Abashed, I thank him and leave, eating my slices while wandering aimlessly, immersing myself in the game of watcher and watched. At the center of the frenzy is a Catholic chapel filled with penitents on lunch break. I stop to listen to the call and response, bowing my head as the host is lifted up in the midst of the market place.
I hear music and follow the rhythm outside to the huge mall parking lot. An entire section has been taken over by people of all ages, gyrating to Latino dance music. What? Are you kidding me? It’s spontaneous ZUMBA! A free for all that anyone can join! I bolt down my last slice and hurriedly insert myself into one of the lines. It is the middle of the day, hot as a sauna, and I am in a public parking lot, sucking in my stomach, wiggling my hips and sweating with two hundred people I don’t know. A very loud Ricky Martin shouts at me that we’re, “VIVIENDO LA VIDA LOCA!!! I so totally agree.
Toward the end of my visit I receive a phone call. A party invitation! I’m excited to be asked, because I adore Filipino parties with their lavish food, live music, dancing and mahjong until dawn.

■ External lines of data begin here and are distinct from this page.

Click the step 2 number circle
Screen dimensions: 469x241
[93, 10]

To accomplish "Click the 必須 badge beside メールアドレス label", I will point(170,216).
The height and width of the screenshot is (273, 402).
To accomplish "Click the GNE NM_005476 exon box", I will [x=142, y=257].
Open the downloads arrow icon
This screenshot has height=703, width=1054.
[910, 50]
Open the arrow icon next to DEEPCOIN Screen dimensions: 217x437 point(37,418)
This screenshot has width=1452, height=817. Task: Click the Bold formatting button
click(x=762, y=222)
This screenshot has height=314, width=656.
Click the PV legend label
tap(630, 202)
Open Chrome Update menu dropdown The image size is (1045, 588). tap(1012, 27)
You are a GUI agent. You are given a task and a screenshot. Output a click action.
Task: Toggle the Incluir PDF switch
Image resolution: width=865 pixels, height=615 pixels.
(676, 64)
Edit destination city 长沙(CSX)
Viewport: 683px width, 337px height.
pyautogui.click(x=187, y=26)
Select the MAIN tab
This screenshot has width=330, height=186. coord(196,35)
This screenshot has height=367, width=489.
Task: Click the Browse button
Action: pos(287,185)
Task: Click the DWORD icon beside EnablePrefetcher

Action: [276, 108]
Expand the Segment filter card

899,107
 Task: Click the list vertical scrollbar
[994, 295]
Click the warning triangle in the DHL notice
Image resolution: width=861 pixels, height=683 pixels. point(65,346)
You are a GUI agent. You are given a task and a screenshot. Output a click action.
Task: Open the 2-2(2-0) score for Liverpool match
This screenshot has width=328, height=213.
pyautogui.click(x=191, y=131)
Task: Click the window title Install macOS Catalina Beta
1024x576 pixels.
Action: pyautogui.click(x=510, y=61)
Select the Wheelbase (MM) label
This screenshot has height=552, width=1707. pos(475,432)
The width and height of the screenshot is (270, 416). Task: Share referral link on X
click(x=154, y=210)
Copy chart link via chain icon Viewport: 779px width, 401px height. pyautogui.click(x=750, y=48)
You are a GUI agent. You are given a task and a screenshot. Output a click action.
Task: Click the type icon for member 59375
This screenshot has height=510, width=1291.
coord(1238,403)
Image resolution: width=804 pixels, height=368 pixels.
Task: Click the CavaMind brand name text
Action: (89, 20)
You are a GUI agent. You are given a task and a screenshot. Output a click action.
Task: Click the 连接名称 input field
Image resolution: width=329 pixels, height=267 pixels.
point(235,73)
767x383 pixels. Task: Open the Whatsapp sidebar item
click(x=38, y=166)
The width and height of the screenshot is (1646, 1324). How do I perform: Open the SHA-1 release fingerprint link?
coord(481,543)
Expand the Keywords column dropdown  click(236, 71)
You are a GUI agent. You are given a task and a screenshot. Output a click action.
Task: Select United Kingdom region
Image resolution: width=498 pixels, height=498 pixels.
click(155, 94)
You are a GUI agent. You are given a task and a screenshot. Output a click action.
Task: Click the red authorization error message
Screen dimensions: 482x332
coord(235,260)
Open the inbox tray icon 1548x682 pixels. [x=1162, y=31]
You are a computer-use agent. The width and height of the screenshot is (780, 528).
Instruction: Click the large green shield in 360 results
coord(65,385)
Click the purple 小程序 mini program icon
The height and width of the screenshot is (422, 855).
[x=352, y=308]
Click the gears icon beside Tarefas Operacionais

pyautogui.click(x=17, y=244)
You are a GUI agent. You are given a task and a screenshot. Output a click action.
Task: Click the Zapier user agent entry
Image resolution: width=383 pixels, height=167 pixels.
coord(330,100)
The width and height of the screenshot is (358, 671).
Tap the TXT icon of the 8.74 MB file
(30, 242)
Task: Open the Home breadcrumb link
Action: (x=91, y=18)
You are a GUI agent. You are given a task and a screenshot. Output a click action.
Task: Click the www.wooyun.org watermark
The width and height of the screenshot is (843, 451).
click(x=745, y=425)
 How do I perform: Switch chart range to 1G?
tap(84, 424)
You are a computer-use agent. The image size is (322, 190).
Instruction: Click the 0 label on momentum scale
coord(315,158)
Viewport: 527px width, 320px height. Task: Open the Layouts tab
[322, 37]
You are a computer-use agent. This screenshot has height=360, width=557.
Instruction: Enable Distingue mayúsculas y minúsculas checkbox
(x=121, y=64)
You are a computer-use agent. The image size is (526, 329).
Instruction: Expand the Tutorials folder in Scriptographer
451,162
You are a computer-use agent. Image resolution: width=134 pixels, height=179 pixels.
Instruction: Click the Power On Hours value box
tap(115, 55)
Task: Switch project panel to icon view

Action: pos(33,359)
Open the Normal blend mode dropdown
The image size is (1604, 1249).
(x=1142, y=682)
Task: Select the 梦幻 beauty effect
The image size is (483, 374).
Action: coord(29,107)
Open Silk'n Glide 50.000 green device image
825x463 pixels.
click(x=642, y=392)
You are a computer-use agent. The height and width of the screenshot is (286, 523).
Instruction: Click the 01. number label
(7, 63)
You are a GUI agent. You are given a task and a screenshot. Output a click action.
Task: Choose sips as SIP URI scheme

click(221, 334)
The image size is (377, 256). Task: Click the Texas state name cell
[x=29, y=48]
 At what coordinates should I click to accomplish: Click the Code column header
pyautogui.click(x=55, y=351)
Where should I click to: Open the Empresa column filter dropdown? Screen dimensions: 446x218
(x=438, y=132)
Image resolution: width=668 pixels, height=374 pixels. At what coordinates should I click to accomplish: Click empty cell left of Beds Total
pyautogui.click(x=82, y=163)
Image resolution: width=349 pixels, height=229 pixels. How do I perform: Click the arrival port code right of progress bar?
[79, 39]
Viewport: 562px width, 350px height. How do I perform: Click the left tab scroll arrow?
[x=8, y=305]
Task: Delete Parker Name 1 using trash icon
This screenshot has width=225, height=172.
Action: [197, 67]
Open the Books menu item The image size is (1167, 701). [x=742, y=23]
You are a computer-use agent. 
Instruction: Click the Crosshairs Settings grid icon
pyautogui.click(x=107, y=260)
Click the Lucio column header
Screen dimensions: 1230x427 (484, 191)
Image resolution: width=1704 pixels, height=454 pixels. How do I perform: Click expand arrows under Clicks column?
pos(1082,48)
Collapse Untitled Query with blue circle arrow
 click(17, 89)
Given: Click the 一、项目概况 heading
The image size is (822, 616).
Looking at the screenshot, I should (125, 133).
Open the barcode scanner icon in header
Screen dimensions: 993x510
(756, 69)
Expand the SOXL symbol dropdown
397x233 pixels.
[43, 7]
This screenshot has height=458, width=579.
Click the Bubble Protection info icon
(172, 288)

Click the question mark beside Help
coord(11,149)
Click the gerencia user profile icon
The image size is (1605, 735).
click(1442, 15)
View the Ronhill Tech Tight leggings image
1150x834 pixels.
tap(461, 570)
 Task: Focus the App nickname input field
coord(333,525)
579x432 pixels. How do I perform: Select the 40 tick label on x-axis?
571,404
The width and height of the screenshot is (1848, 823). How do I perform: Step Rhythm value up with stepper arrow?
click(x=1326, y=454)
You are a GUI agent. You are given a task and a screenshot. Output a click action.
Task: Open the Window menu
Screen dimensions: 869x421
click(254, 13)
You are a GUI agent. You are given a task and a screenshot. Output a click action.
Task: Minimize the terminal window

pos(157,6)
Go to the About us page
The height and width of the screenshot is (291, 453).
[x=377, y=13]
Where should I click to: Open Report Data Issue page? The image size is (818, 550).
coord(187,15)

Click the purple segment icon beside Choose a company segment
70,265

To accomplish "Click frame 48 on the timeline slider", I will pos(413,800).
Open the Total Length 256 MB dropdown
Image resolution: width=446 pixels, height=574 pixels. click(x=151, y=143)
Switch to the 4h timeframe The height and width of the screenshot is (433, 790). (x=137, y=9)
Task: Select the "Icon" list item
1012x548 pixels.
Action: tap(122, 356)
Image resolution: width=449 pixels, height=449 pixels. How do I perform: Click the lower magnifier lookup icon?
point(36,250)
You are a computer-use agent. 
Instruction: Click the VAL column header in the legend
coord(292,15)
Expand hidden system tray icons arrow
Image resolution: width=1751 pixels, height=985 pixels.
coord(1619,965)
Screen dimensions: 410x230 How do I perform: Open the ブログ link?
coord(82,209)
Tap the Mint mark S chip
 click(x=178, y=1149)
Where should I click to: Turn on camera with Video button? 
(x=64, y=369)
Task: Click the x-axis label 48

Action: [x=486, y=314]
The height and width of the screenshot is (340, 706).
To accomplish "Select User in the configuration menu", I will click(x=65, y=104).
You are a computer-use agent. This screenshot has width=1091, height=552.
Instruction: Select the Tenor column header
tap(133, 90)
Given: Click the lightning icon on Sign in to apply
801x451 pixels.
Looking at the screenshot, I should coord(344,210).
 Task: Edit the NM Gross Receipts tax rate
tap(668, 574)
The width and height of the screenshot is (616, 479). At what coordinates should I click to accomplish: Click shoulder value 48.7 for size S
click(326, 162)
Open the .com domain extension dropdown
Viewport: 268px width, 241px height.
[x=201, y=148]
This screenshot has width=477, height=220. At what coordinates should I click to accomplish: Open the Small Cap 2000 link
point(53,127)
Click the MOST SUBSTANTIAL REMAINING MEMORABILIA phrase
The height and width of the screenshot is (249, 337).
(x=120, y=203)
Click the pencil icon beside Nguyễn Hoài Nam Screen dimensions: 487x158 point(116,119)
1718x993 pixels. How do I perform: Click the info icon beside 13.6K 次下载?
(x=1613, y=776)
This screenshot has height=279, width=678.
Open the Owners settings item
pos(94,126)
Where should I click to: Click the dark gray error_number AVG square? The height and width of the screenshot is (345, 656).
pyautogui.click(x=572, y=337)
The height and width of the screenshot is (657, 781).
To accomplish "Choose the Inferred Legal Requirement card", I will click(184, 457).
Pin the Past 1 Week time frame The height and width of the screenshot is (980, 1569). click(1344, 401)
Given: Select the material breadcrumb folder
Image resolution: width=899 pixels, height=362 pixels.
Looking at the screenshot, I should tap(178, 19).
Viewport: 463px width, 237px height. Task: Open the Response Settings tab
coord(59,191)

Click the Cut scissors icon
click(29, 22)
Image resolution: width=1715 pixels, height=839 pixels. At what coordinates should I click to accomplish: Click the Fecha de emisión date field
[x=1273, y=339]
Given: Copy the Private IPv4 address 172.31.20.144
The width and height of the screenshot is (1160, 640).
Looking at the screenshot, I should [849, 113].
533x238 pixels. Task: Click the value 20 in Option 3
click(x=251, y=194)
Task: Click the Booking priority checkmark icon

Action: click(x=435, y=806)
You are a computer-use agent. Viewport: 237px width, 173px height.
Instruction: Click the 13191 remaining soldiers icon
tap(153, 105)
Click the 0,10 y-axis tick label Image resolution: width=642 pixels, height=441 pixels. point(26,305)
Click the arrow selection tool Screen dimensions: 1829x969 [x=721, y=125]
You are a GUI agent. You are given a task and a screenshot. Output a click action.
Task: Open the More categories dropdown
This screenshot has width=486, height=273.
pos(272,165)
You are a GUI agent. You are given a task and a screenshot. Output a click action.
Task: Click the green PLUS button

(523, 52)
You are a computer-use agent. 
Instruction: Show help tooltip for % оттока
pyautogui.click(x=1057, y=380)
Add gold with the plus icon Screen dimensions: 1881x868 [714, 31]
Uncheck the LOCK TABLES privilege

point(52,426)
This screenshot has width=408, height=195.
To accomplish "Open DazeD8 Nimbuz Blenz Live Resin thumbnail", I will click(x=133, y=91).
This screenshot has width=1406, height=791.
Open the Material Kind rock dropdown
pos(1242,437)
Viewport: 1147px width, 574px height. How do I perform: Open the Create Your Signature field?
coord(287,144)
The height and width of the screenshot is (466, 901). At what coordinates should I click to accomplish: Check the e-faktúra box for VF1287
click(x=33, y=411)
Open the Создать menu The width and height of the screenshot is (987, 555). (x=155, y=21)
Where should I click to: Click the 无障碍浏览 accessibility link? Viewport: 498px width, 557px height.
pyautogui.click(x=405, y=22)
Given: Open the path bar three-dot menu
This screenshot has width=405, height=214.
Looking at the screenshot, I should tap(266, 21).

I fully intend to go, but mistaking my polite hesitation for unwillingness, my friend attempts to seal the deal. “Lotis, believe me, you will enjoy! It’s only for the elite, everybody will be somebody!”
Before I can process the good intention behind this remark, my mouth says, “You do know, that elitism is a form of racism, which is an attitude associated with the inhabitants of small towns?”
My friend bursts into hysterical laughter. “That’s what I LOVE about you Lotis! Hindi ka nagbabago! Suplada ka pa rin!